What is needed:
Please write out the part of the Ronald Braunstein biography below, from "Braunstein was raised" up to and including "in music composition.".

Exercise passage:
· · ·

Background information
- Born: Ronald Braunstein July 27, 1955 (age 71) Shirley, Massachusetts, U.S.
- Occupations: Composer, conductor, author, lecturer
- Instruments: Piano, violin

= Ronald Braunstein =

American orchestral conductor (born 1955)

Ronald Braunstein (born July 27, 1955, in Shirley, Massachusetts) is an American orchestral conductor. He is currently the music director and conductor of Me2/, the world's only classical music organization created for individuals living with mental illnesses and the people who support them. He lives in Malden, Massachusetts with his wife, Caroline.

==Education==

Braunstein was raised in Pittsburgh, Pennsylvania. As a child he played piano, and studied violin with Eugene Phillips of the Pittsburgh Symphony. As a teenager he began composing music and attended the North Carolina School of the Arts. He graduated with a diploma in music composition.

In 1973 Braunstein began his undergraduate degree at the Juilliard School of Music where he studied composition with Elliott Carter and Milton Babbitt. That same year he was awarded the BMI Student Composition Award. He then changed his course of study and graduated from Juilliard with a Bachelor of Music in conducting in 1978.

· · ·

Data shown:

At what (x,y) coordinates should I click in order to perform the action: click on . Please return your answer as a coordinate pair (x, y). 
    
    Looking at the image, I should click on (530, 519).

· · ·

Your solution:
Braunstein was raised in Pittsburgh, Pennsylvania. As a child he played piano, and studied violin with Eugene Phillips of the Pittsburgh Symphony. As a teenager he began composing music and attended the North Carolina School of the Arts. He graduated with a diploma in music composition.